The Fund reduces, often substantially, the amount of net cash available to settle a case. While some parents of youngsters who have been the victims of an obstetrical mishap will, hopefully, realize that enrollment in the Fund is a valuable tangible asset, some, undoubtedly, will grouse about the reduced amount of cash which results from a settlement. Potentially, some parents will be disappointed with the outcome and their lawyers will have the difficult task of trying to explain why a guaranteed program of medical services for a child is an appropriate substitute for ready cash.
In smaller value settlements (usually because of liability problems), where a 50/50 allocation is appropriate because of the nature of the injuries, this court has tinkered with its 50/50 allocation. Take, for instance, a $2,000,000 settlement. Applying a 50/50 allocation, plaintiffs will have to pay a portion of the attorney’s fees, leaving a net recovery of less than $1,000,000. Under those circumstances, this court encourages a hospital or insurer to be less insistent on a 50/50 allocation or to take other innovative measures to maximize cash. For instance, in a recent case, a self-insured hospital, above and beyond the settlement, agreed to satisfy the Medicaid lien so that the allocation percentages remained in tact, but cash was maximized.

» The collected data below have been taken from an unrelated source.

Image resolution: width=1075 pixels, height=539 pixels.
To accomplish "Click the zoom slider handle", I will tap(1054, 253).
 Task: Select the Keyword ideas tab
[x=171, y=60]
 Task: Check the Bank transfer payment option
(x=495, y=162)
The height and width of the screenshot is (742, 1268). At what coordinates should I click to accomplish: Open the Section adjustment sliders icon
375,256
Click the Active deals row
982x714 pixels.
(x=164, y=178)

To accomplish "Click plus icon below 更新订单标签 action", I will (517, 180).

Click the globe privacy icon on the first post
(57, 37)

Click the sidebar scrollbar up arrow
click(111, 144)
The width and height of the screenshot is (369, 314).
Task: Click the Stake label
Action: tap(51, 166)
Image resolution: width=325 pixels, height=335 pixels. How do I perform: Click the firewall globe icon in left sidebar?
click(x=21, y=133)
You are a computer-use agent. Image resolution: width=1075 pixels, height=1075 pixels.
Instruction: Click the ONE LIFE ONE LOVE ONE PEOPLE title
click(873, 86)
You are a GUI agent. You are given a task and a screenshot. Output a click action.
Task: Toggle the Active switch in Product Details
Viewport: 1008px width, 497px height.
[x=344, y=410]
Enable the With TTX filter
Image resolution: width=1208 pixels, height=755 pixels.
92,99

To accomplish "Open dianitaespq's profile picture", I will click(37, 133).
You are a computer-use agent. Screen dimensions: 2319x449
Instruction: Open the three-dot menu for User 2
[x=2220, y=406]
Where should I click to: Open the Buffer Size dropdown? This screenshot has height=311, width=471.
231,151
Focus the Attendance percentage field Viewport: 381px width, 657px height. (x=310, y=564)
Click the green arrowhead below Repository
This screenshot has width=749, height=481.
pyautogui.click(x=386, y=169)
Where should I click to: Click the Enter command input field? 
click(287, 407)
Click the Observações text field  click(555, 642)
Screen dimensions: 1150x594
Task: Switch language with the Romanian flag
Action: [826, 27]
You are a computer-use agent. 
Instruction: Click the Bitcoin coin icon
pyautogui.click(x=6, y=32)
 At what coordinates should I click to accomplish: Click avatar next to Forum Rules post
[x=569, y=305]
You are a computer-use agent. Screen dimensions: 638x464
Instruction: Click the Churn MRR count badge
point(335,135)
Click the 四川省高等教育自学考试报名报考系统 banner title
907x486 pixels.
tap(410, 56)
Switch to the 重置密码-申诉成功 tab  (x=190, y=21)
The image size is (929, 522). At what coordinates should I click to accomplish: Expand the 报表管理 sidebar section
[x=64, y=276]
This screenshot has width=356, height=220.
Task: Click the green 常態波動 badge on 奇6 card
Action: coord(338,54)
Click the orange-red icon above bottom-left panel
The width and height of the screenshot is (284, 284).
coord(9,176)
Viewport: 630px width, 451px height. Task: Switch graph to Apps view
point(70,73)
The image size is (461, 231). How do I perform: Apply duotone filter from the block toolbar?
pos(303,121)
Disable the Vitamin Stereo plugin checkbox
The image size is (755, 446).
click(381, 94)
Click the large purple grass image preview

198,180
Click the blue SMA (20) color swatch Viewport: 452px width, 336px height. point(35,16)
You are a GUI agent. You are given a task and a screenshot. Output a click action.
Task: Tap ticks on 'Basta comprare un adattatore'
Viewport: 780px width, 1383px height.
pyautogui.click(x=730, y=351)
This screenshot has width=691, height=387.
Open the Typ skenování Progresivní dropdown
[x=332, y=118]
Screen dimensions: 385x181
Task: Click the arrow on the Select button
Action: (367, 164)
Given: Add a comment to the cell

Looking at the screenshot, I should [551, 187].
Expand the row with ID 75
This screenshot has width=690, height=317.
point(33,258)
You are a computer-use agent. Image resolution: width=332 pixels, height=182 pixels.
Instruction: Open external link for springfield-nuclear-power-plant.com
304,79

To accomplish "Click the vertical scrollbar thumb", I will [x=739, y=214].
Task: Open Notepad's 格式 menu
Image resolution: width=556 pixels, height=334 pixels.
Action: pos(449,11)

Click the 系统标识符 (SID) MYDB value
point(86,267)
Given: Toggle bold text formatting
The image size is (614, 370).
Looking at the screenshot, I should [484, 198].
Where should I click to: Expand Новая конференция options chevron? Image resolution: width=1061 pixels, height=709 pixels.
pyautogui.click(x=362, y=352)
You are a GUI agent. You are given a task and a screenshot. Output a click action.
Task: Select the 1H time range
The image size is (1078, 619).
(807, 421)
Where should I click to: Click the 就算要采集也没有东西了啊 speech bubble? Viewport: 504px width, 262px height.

As we know from past experience, many obstetrical settlements will involve children who will not require custodial care or whose need for future medical services is limited. Thus, the amount allocated to Fund damages will likely be less than 50%. Hopefully, as more courts apply the allocation process to settlements, certain general parameters will be established to deal with differing fact patterns.
Now comes the difficult part: The Fund was created to help insurance companies, hospitals and medical providers reduce premium costs in obstetrical malpractice actions. Thus, if the Fund takes on the obligation of paying for a child’s future medical needs, the statute anticipates an accompanying savings to the class for whose behalf the Fund was created. “Where words of a statute are free from ambiguity and express plainly, clearly and distinctly the legislative intent, resort may not be had to other means of interpretation”
The Legislature’s reason for creating the Fund is unequivocally set forth in the statute: “To provide a funding source for future healthcare costs associated with birth related neurological injury, in order to reduce premium costs for medical malpractice insurance coverage” Distilled to its basics, the statute’s legislative scheme is a simple one: The Fund substitutes services for up-front cash. The Fund pays for the services and the insurer, hospital and/or medical provider saves the up-front cash. This savings reduces the insurer or self-insured medical provider’s cost of resolving obstetrical cases, doubtless resulting in reduced malpractice premiums and/or expenses.
Lastly, enactment of the Fund has stirred controversy; change often does. Undoubtedly, the Fund will have to work out its “kinks”; most new programs do. And, yes, skeptics have a right to insist that the Fund meet the needs of a damaged child without subjecting a family to bureaucratic nightmares and snafus. However, at a time when States across the nation confront the fiscal reality that the cost of governance must be reduced, particularly expenses related to healthcare and Medicaid, the bench and bar must act cooperatively and responsibly to implement a program whose purpose is clear while protecting the sick children who we have the privilege to call our wards.